Pour être éligible à l’offre et pouvoir ouvrir un compte orange Money, les utilisateurs doivent remplir la condition initiale d’être titulaires ou d’avoir la jouissance d’une ligne mobile Orange compatible, souscrite en France Métropolitaine pour leurs besoins personnels. À partir du numéro de téléphone Orange et muni d’une pièce d’identité et d’un justificatif de domicile, la création du compte s’effectue en magasin, où le client définit le montant qu’il désire charger sur son compte, pour un paiement par carte bancaire ou en espèce.


Le premier “Experience Store” Orange Money, lancé le 9 juillet 2015 à Paris, avenue de St Ouen. Source photo : Générale De Téléphone

La distribution d’Orange Money se fera dans la boutique de Saint-Ouen, mais également grâce à un système de tablettes destinées à la création de comptes, dans une quarantaine de points de vente avec des partenaires qui seront habilités à recevoir sous forme de paiements, des crédits sur les comptes Orange Money que les clients pourront ensuite utiliser à leur guise. Ces partenaires ont été sélectionnés selon leur emplacement en zones périurbaines, donc proches de la localisation des communautés. À noter que les transferts seront disponibles à la fois pour des envois de la France vers les 3 pays sélectionnés, mais également entre clients Orange Money en France.

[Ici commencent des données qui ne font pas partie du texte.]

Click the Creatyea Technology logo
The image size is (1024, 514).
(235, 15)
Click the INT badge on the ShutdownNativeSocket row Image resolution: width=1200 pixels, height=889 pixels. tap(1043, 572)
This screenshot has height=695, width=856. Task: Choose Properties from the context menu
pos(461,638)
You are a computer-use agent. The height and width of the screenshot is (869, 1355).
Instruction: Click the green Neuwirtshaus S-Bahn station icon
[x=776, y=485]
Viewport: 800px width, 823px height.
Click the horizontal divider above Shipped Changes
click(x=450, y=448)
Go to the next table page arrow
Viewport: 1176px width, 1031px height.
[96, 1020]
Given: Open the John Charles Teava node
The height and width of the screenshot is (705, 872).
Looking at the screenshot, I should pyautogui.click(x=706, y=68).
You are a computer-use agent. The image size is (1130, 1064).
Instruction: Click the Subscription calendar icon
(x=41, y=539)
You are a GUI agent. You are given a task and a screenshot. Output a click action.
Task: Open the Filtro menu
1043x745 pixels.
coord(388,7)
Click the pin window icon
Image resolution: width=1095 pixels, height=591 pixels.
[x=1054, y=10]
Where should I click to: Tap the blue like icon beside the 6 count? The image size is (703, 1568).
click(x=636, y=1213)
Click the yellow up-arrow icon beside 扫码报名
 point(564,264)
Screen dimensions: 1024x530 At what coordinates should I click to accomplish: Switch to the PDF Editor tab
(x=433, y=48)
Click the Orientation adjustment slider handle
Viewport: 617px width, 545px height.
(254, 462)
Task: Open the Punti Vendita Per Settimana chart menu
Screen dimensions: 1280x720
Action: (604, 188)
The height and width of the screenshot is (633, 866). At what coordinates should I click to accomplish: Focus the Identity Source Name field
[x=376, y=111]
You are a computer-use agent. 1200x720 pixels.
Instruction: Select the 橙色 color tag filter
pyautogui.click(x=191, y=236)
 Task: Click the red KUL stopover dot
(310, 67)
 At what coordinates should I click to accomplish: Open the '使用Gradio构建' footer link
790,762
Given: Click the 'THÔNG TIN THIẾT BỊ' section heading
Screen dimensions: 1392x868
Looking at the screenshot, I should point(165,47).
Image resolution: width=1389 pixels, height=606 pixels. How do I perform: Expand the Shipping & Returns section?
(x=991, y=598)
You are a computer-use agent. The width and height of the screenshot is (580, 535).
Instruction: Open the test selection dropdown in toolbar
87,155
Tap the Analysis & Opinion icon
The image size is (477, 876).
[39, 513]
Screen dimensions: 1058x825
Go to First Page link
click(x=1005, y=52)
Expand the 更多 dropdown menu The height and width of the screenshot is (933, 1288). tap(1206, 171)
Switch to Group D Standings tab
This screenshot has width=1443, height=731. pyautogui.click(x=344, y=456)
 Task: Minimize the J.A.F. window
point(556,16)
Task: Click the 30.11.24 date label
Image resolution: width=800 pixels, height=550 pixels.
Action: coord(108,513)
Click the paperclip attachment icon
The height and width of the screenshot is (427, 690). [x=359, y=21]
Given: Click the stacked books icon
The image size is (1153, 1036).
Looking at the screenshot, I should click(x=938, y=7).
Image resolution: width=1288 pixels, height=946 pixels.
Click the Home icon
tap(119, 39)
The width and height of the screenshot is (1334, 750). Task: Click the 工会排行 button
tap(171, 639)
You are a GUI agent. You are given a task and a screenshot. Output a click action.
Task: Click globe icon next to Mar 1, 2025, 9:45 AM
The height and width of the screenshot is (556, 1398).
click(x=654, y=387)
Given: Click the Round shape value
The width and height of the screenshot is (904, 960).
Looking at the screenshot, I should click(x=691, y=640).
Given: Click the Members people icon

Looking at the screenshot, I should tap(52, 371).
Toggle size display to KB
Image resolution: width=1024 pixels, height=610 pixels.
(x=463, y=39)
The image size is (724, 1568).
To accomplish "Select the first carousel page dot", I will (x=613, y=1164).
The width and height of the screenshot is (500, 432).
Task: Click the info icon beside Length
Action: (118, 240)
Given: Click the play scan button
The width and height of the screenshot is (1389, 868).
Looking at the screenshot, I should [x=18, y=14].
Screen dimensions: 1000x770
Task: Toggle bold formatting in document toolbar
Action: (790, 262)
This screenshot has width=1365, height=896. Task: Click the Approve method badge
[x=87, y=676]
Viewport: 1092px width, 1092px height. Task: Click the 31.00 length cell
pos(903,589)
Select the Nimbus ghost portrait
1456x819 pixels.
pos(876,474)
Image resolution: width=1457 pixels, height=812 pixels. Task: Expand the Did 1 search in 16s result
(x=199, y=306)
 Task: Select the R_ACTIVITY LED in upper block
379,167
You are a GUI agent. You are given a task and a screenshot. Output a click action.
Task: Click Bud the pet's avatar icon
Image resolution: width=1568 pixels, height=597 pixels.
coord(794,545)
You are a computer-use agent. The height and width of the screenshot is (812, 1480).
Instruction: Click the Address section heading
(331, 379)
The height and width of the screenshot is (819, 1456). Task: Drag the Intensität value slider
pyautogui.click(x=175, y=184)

Face à la concurrence, l’opérateur avance aussi des arguments de taille. En effet dans ces trois pays, Orange qui exerce en tant qu’opérateur, dispose d’un réseau de près de 10.000 points de retraits par pays, contre seulement 300 en moyenne pour Western Union ou Money Gram. Ensuite, grâce aux économies d’échelle réalisées dans les pays d’arrivée, l’opérateur peut proposer une tarification ultra compétitive pour ses transferts d’argent : pour un montant allant jusqu’à 100€ d’envoi, les frais s’élèvent à seulement 3€, pour un montant inférieur à 250€, c’est 5€ et pour un montant inférieur à 400€ (le seuil d’envoi journalier), ces derniers s’élèvent à 8€. À noter que l’opérateur plafonne pour l’instant les envois mensuels à 2000€. Pour le lancement, Orange proposera par ailleurs à ses abonnés une période promotionnelle qui s’étalera jusqu’à mi-juillet et qui offrira à tous les clients une réduction de 50% sur les tarifs Orange Money.


Outre le corridor de départ, Orange prévoit d’ouvrir les transferts de la France vers l’Afrique à d’autres pays, aux premiers rangs desquels le Niger et le Cameroun pour lequel des négociations actives sont en cours avec la Banque des États d’Afrique Centrale.